D. E' intellettualmente onesto secondo lei che il critico e lo
storico dell'arte diano un giudizio su un'opera molto
ridipinta e che presumibilmente ha perso il suo significato
originario ?
R. Si può capire un'opera solo quando si escludono gli elementi
estranei quali le ridipinture e i restauri successivi che
incidono sulla lettura che viene in qualche modo falsata.
D. Alcune tesi storiografiche si basano paradossalmente, su
restauri sbagliati, eseguiti nel Settecento o nell'Ottocento.
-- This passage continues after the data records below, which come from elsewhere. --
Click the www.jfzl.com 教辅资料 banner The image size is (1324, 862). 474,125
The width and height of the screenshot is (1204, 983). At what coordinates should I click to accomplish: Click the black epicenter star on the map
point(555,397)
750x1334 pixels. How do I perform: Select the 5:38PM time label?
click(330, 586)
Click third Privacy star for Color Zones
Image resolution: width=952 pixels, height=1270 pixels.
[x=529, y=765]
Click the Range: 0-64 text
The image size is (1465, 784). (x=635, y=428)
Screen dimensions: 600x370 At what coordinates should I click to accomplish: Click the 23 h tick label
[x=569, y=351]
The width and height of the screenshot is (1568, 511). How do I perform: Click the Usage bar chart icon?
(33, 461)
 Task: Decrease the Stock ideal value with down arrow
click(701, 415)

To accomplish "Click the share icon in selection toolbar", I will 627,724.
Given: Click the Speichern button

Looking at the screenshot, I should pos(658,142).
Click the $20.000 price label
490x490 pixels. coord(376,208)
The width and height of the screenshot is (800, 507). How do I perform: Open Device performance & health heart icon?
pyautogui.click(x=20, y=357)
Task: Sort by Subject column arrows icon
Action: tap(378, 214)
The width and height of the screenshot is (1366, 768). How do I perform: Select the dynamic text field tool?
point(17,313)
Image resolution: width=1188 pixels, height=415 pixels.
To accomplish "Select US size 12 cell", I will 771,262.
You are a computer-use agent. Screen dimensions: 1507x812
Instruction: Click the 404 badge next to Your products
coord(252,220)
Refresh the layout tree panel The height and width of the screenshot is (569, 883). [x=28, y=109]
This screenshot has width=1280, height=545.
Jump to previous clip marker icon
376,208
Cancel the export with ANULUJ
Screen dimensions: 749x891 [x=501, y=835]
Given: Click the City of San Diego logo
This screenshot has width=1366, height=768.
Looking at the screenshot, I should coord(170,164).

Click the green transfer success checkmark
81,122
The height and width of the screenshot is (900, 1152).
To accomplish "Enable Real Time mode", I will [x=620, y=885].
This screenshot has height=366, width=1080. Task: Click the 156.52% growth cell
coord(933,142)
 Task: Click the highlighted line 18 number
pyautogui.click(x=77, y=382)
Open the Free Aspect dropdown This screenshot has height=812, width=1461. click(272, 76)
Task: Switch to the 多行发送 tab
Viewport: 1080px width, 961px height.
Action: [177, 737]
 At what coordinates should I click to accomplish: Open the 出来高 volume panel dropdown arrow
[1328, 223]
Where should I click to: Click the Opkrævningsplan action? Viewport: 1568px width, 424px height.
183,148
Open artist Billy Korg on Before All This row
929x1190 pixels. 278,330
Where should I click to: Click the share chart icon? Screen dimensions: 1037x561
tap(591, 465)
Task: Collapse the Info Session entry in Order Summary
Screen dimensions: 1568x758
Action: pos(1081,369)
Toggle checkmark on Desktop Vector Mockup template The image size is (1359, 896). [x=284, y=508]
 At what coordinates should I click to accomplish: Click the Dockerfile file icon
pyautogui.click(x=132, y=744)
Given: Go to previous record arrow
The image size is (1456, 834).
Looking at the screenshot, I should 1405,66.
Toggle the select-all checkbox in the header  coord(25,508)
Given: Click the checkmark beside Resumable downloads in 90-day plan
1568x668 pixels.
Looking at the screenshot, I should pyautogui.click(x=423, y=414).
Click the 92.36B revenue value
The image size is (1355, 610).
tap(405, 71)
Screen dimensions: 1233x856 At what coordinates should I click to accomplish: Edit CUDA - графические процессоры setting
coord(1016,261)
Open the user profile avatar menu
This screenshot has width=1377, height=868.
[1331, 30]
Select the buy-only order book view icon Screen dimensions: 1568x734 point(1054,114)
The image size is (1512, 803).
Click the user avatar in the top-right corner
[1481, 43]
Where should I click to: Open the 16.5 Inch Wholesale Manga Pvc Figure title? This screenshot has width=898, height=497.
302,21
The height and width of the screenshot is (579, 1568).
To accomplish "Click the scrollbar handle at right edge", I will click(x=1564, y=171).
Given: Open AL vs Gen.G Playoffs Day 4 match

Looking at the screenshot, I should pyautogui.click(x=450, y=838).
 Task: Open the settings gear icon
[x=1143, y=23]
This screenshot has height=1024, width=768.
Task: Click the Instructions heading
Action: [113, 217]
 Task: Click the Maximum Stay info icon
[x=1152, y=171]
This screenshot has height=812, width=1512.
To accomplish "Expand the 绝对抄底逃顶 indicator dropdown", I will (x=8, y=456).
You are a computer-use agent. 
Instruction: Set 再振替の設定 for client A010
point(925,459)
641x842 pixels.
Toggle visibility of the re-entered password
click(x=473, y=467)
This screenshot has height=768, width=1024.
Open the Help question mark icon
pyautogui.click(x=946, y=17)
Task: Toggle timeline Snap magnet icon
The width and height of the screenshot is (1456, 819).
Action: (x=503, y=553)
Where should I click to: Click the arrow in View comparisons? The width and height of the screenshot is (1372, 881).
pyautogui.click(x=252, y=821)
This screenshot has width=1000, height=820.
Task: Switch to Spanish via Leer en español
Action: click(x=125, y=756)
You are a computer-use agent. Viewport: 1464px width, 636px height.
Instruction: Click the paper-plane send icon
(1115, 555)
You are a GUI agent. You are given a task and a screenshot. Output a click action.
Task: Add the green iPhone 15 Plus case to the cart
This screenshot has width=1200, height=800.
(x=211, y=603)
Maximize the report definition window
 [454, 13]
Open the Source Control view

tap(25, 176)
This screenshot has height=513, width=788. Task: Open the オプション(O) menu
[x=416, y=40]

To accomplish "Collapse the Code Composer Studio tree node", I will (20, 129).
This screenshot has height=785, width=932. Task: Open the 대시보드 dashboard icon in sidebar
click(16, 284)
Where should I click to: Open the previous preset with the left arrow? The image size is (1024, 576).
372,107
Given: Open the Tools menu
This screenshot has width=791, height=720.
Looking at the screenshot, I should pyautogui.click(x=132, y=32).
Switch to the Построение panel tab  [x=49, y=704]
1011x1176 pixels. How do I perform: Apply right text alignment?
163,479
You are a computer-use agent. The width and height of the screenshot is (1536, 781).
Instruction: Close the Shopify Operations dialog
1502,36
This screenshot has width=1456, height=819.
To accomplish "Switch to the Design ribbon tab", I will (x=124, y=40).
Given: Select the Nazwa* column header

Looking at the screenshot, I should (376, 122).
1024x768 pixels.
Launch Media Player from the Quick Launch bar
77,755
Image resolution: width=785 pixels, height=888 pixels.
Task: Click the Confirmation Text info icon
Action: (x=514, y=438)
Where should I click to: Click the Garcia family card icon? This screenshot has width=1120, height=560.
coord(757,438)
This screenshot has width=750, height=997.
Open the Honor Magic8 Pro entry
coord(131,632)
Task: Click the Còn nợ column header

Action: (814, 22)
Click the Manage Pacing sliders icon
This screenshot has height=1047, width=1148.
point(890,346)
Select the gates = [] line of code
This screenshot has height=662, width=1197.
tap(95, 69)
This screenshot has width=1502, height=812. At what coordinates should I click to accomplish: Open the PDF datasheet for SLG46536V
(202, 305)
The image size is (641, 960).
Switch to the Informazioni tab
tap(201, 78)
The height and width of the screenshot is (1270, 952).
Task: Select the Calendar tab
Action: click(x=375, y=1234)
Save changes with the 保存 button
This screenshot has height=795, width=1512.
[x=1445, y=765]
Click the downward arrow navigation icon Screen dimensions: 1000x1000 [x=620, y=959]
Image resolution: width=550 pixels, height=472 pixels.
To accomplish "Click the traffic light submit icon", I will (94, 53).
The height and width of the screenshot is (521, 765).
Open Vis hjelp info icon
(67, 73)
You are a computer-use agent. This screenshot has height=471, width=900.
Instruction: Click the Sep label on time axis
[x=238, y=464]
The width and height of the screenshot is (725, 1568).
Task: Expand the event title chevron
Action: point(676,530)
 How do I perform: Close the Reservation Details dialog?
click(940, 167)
Molti sostengono che la storia dell'arte sia tutta da
riscrivere. Lei cosa ne pensa ?
R. Credo che il restauratore deve essere almeno un po' storico
dell'arte, come lo storico dell'arte deve essere un po'
restauratore nel senso che, dovrebbe almeno riuscire a
"vedere" un restauro, a saperlo leggere, dovrebbe insomma
avere un occhio allenato a fare questo pur senza naturalmente
dover agire sull'opera. E' accaduto che lo storico dell'arte
abbia fatto delle attribuzioni basando le proprie tesi sulle
parti restaurate o ridipinte di un quadro, parti che, magari,
ne avevano mutato anche il significato.
D. Si serve il restauratore di fonti scritte per comprendere
meglio l'opera che ha davanti ?
R. Tutti gli elementi sono utili, soprattutto se si lavora su
opere d'arte di una certa importanza, che hanno quasi sempre
una documentazione alle spalle, una loro storia. In genere
però quaste fonti scritte, questi documenti, non esistono.